When I look back at my memories of elementary school, specifically third through fifth grade, I don’t have glowing childhood memories. If I had good experiences, they have been eclipsed by memories of misery, times when I cried nearly every day because of things my peers had said or done to me.

People don’t believe me when I say that my childhood wasn’t sunshine and rainbows. After all, my parents were together in one household until I was about 10, and they both treated me with love and tenderness. I have “nothing to complain about.”

Some common responses to putting the label of “bullying” on the experiences I had as a child are that “everyone gets bullied when they’re kids.” But if it’s the case that everyone experienced some sort of teasing or negative peer treatment when they were kids, then why are some so much more negatively affected than others? Is it because they are overreacting — are they simply too sensitive, as seems to be the general consensus?

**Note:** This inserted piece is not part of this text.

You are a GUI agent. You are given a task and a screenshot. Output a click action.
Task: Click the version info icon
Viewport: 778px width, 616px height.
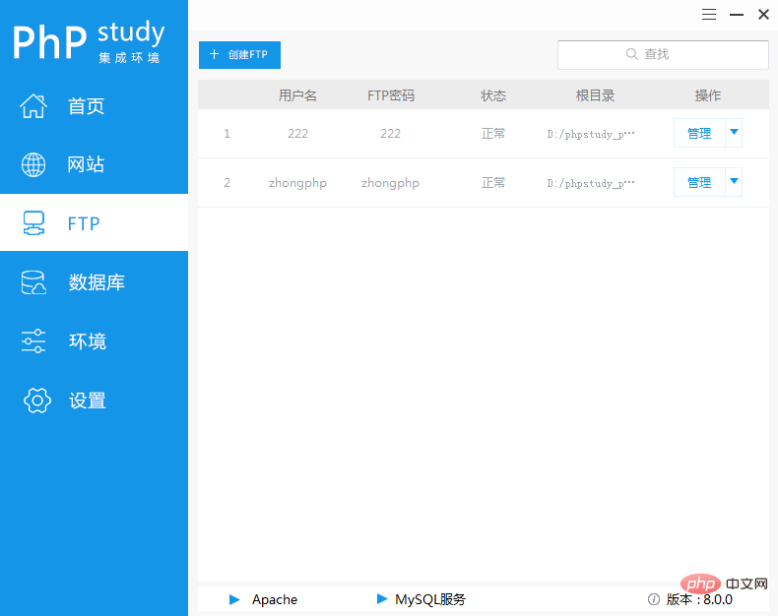(x=653, y=599)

I was often labeled as sensitive; a phrase I heard a lot growing up was that I needed to “get thicker skin.” But experiencing bullying doesn’t develop thicker skin — consistent humiliation from one’s peers in your developmental years makes one more sensitive, I would argue from personal experience. Bullying doesn’t have to be physical or dramatic to have an impact. In fact, what is traumatic for one person may not be traumatic for another. It is often the buildup of such experiences that creates trauma.

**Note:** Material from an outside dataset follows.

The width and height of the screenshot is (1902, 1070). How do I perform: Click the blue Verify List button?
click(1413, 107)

Such dismissals of bullying experiences — that it happens to everyone, that you are being too sensitive — are gaslighting and victim-shaming. And while as a 22 year old, I no longer dwell on the pain I experienced as a child, I do have to deal with the consequences to my mental health and socialization.

My reflection of the topic of bullying comes now because I have had the unique experience of someone who bullied me as a child reaching out to apologize to me as an adult. I wanted to share my story and her story for the purpose of providing insight into what it is like on both sides of the coin: bully and victim. And the truth is, you might have more in common with the person who bullied you than you think.

Neurodivergence and my bullying experience

Before I talk about the reflections that conversations with my former bully have instigated, I want to establish the background of my own experience.

I was a curious, imaginative, passionate child, and I was silly and loud, constantly singing made-up songs, asking questions without a filter or spouting information my curious mind had absorbed— normal childlike behavior, right? But looking back at that child, I have to smother the disgust that wells in me at how naive, gullible, stupid, and annoying I was.

This is the only explanation that fits with how I was treated by others. That’s the insidious thing about bullying. You start to believe you deserved it.

Why didn’t I have any walls, a shell to protect myself? Why wasn’t I smart enough to shield myself, to not be so open and trusting, so vulnerable?

I didn’t fit in with my peers at my small town school. My clothes were bad and I was socially oblivious. With the help of time and a deeper understanding of myself, I can point to neurodivergent behaviors that may have contributed to my social ineptitude. At the time, I merely thought that my peers bullied me because I was stupid and that there was something wrong with me.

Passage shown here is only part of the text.